Data Manipulation in R – Find all its concepts at a single place!
We will learn how to perform data manipulation in R programming language along with data processing. We will also overview the three operators such as subsetting, manipulation as well as sorting and merging in R. Also, we will learn about data structures in R, how to create subsets in R and usage of R sample() command, ways to create R data subgroups or bins of data in R. We will also overview the different methodologies for aggregating data in R, performing sorting, ordering as well as data traversal.
These R data manipulation topics will provide you with a complete tutorial on ways for manipulating and processing data in R.
What is Data Manipulation in R?
With the help of data structures, we can represent data in the form of data analytics. Data Manipulation in R can be carried out for further analysis and visualisation.
One of the most important aspects of computing with Data Manipulation in R is that it enables its subsequent analysis and visualization. Let us see a few basic data structures in R:
1. Vectors in R
These are ordered containers of primitive elements and are used for 1-dimensional data.
Types – integer, numeric, logical, character, complex.
2. Matrices in R
These are rectangular collections of elements and are useful when all data is of a single class that is numeric or characters.
Dimensions – two, three, etc.
3. Lists in R
These are ordered containers for arbitrary elements and are used for higher dimension data, like customer data information of an organization. When data cannot be represented as an array or a data frame, the list is the best choice. This is because lists can contain all kinds of other objects, including other lists or data frames, and in that sense, they are very flexible.
Learn what all you can do with Lists in R Programming
4. Data Frames
These are two-dimensional containers for records and variables and are used for representing data from spreadsheets etc. It is similar to a single table in the database.
Creating Subsets of Data in R
As we know, data size is increasing exponentially and doing an analysis of complete data is very time-consuming. So, the data is divided into small-sized samples and analysis of samples is done. The process of creating samples is called subsetting.
Different methods of subsetting in R are:
The dollar sign operator selects a single element of data. The result of this operator is always a vector when we use it with a data-frame.
Similar to $ in R, the double square brackets operator in R also returns a single element, but it offers the flexibility of referring to the elements by position rather than by name. It can be used for data frames and lists.
The single square bracket operator in R returns multiple elements of data. The index within the square brackets can be a numeric vector, a logical vector, or a character vector.
For example: To retrieve 5 rows and all columns of already built-in dataset iris, the below command, is used:
> data(iris) > iris[1:5, ]
sample() command in R
As we have seen, samples are created from data for analysis. To create samples, sample() command is used and the number of samples to be drawn are mentioned.
For example, to create a sample of 10 simulations of a die, below command is used:
> sample(1:6, 10, replace=TRUE)
sample() should always produce random values but it does not happen with the test code sometimes. If substituted with a seed value, the sample() command always produces random samples.
The seed value is the starting point for any random number generator formula. Seed value defines both, the initialization of the random number generator along with the path that the formula will follow.
Let us see how seed value is used:
> set.seed(100) > sample(1:5, 10, replace = TRUE) #DataFlair
Gain Expertise in the Numeric and Character Functions in R
Applications of Subsetting Data
Let us now see a few applications of subsetting data in R:
1. Duplicate data can be removed during analysis using duplicated()function in R
Below command shows how to find duplicate data in subsets: duplicated() function finds duplicate values and returns a logical vector that tells you whether the specified value is a duplicate of a previous value.

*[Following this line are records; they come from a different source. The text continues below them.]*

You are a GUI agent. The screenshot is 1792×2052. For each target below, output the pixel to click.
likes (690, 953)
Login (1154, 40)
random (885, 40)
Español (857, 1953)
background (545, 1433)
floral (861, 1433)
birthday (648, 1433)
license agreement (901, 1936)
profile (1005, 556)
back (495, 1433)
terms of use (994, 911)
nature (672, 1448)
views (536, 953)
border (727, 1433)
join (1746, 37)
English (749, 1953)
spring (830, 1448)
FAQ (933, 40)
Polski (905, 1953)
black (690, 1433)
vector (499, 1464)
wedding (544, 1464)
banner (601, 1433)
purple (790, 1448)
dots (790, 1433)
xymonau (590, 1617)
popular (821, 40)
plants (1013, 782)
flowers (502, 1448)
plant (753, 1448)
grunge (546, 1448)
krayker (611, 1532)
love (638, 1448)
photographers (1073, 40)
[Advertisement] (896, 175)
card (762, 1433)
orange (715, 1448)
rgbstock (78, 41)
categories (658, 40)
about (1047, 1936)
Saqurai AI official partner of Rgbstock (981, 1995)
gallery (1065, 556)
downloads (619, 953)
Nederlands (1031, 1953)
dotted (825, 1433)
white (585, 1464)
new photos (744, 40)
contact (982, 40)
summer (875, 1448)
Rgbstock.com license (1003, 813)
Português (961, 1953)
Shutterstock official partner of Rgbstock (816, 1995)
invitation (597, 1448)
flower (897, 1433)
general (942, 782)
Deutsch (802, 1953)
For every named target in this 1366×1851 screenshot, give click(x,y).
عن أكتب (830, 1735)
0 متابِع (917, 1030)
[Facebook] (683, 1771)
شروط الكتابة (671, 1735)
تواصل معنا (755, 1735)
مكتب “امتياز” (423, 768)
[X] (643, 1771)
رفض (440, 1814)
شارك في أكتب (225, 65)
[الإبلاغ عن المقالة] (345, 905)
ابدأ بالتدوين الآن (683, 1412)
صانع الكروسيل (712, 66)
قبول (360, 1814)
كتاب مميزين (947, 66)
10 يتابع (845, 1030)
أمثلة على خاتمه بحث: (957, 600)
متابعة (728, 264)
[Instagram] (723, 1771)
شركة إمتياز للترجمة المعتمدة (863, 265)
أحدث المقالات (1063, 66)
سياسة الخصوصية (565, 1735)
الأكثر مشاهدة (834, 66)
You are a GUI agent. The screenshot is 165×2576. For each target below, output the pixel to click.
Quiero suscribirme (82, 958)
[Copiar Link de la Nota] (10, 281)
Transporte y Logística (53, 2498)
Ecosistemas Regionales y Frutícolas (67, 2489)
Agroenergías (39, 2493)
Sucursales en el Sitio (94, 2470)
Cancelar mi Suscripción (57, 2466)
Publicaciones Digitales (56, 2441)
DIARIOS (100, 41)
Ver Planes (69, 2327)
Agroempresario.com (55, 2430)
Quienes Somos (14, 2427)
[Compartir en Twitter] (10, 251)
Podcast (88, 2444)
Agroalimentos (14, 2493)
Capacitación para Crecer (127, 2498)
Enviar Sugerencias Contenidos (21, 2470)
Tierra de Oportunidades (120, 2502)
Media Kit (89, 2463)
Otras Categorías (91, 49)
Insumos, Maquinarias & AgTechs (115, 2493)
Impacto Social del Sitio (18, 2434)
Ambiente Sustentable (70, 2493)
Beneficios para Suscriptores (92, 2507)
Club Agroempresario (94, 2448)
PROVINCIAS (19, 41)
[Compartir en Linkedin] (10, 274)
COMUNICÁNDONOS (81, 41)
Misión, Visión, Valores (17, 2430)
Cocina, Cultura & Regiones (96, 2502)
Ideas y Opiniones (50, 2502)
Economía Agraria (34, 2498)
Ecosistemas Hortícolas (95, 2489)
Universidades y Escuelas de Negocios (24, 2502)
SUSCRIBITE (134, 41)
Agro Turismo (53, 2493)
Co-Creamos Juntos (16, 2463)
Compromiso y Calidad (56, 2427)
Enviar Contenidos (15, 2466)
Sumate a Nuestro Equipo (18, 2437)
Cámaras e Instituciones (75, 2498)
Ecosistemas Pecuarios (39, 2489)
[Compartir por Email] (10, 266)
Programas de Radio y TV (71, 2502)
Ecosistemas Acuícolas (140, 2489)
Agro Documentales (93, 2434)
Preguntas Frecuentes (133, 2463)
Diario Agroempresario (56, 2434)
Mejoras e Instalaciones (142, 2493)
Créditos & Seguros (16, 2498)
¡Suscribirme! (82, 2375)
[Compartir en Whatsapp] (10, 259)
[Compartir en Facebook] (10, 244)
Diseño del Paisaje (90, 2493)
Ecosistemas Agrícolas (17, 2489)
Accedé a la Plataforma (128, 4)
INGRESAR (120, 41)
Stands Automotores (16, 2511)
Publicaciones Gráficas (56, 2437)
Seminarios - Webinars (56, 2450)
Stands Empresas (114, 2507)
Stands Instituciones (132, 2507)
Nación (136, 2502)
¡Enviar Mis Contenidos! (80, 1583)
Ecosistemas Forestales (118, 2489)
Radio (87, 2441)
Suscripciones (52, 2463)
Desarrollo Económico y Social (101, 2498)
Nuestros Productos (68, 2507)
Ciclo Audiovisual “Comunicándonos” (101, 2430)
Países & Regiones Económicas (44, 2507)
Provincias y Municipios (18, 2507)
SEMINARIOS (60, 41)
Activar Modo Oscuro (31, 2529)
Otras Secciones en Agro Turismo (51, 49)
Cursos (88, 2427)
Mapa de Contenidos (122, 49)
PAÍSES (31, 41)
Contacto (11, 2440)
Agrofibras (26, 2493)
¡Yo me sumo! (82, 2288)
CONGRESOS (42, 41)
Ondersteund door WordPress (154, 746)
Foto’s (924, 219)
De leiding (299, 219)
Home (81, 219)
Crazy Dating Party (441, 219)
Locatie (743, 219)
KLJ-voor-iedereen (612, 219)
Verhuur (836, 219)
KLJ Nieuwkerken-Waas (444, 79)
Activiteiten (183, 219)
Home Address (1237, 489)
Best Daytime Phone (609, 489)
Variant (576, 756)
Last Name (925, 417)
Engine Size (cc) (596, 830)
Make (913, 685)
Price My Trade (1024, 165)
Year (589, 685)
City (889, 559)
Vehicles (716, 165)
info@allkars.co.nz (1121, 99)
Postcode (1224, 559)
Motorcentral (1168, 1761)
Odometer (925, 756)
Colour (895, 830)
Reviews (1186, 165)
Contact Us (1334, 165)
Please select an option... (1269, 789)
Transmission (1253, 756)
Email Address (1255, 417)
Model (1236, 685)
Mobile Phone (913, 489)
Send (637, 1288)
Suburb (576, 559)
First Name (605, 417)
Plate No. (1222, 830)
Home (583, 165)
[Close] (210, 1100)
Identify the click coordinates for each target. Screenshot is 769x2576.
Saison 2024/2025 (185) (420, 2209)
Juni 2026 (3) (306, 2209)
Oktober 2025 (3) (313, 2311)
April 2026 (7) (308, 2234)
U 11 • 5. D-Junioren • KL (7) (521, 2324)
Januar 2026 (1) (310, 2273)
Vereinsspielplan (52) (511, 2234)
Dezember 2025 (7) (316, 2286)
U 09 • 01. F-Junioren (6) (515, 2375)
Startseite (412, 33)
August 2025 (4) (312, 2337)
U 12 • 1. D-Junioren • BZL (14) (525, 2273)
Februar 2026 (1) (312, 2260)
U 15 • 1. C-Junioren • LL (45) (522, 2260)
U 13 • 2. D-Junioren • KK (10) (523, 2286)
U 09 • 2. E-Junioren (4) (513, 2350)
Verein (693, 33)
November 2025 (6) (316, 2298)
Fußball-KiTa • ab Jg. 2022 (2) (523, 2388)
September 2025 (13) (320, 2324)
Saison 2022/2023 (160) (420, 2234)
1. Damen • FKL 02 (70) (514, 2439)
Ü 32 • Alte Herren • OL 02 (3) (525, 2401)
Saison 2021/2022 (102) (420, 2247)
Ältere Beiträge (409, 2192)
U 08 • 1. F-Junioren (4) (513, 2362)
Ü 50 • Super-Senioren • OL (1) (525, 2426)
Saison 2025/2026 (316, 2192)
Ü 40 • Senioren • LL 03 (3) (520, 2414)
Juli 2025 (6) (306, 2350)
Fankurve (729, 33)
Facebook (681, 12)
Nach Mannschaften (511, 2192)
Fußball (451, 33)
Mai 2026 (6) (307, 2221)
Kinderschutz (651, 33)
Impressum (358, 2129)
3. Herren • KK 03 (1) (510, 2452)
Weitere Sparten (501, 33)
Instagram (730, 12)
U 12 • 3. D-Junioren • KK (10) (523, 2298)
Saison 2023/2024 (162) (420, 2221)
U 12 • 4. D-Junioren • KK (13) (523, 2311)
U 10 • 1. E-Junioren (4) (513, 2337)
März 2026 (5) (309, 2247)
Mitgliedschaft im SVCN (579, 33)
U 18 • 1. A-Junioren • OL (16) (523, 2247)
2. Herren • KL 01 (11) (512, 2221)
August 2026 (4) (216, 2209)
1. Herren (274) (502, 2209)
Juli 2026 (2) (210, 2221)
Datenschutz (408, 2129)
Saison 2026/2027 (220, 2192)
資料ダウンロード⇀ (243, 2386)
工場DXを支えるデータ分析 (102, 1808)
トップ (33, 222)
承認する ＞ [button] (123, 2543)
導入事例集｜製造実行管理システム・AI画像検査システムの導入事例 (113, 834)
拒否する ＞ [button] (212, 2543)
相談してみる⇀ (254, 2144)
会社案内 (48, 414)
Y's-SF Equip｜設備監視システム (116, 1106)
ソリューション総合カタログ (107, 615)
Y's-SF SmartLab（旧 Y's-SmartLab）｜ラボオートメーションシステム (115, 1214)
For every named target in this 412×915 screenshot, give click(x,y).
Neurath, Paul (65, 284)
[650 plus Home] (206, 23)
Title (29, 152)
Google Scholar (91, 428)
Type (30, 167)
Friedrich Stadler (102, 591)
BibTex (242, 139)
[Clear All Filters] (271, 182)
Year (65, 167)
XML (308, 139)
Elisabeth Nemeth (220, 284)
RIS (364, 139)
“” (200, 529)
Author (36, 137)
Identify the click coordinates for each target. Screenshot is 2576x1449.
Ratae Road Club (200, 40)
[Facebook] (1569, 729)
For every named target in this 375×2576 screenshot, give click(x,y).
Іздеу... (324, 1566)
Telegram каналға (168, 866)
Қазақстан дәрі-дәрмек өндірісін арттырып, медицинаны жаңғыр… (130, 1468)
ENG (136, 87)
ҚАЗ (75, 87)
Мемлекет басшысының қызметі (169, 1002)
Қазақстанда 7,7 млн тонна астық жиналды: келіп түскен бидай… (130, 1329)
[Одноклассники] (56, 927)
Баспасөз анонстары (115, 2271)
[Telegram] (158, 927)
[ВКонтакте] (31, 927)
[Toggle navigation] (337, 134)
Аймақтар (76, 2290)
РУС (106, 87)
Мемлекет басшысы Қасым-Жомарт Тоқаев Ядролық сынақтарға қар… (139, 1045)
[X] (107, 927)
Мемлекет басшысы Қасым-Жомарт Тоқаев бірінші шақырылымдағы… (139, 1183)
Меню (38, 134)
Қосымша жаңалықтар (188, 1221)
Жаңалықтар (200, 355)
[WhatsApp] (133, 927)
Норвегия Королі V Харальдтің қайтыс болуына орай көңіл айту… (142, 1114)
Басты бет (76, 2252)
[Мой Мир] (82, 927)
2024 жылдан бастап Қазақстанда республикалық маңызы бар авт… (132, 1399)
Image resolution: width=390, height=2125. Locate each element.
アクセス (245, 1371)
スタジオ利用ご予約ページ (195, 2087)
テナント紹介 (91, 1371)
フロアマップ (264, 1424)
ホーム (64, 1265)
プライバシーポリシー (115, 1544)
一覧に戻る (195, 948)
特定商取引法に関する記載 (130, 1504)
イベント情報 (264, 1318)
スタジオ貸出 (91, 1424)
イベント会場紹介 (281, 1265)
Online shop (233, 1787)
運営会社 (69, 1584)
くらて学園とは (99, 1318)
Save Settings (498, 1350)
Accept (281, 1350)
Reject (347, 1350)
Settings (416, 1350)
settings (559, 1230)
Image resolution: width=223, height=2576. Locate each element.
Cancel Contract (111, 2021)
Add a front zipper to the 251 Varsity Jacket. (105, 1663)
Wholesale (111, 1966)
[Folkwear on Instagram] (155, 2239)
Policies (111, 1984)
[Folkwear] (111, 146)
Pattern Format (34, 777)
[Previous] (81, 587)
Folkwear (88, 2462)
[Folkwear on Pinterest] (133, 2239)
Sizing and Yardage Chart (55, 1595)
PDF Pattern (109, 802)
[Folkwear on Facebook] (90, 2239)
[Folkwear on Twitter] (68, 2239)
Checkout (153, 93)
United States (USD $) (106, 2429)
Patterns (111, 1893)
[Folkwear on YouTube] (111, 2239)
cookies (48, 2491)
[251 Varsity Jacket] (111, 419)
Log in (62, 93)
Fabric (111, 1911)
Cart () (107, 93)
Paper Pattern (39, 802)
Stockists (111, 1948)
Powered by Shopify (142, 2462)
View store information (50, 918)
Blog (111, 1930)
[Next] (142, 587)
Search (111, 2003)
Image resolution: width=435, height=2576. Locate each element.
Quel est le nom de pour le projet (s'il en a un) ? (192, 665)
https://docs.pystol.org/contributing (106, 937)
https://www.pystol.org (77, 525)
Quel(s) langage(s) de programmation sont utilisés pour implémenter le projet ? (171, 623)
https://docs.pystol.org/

For all those values which are duplicate in the sample, true is returned.
2. Missing data can be identified using complete.cases() function in R
During analysis, any row with missing data can be identified and removed as below.
complete.cases() command in R is used to find rows which are complete. It gives logical vector with the value TRUE for rows that are complete, and FALSE for rows that have some NA values. We will first create our data and store it in a CSV file as follows:
#Author DataFlair data <- read.table(header=TRUE, text=' subject sex size 1 M 7 2 F NA 3 F 9 4 M 11 ') write.csv(data, "/home/dataflair/table.csv", row.names=FALSE)
Rows which have NA values can be removed using the na.omit() function as below:
> file <- read.csv("/home/dataflair/table.csv") > na.omit(file)
Adding Calculated Fields to Data
After creating the appropriate subset of your data, the next step in your analysis is to perform some calculations. R makes it easy to perform calculations on columns of a data frame because each column is itself a vector.
Let us see data manipulation with R with the help of an example:
We will see how to calculate the ratio between the lengths and width of the sepals.
The command for the same is:
> data(iris) > x <- iris$Sepal.Length / iris$Sepal.Width > head(x) #Author DataFlair
1. with() function in R
To reduce the amount of typing and make the code more readable, we use with() command as below:
> y <- with(iris, Sepal.Length / Sepal.Width) #Author DataFlair > head(y)
This gives output same as above but reduces the task of typing.
2. within() function in R
Let us now see the use of within() function for the same task:
iris<- within(iris, ratio <- Sepal.Length / Sepal.Width) iris
with() function allows you to refer to columns inside a data frame without explicitly using the dollar sign or even the name of the data frame itself.
We can use with() and within() interchangeably.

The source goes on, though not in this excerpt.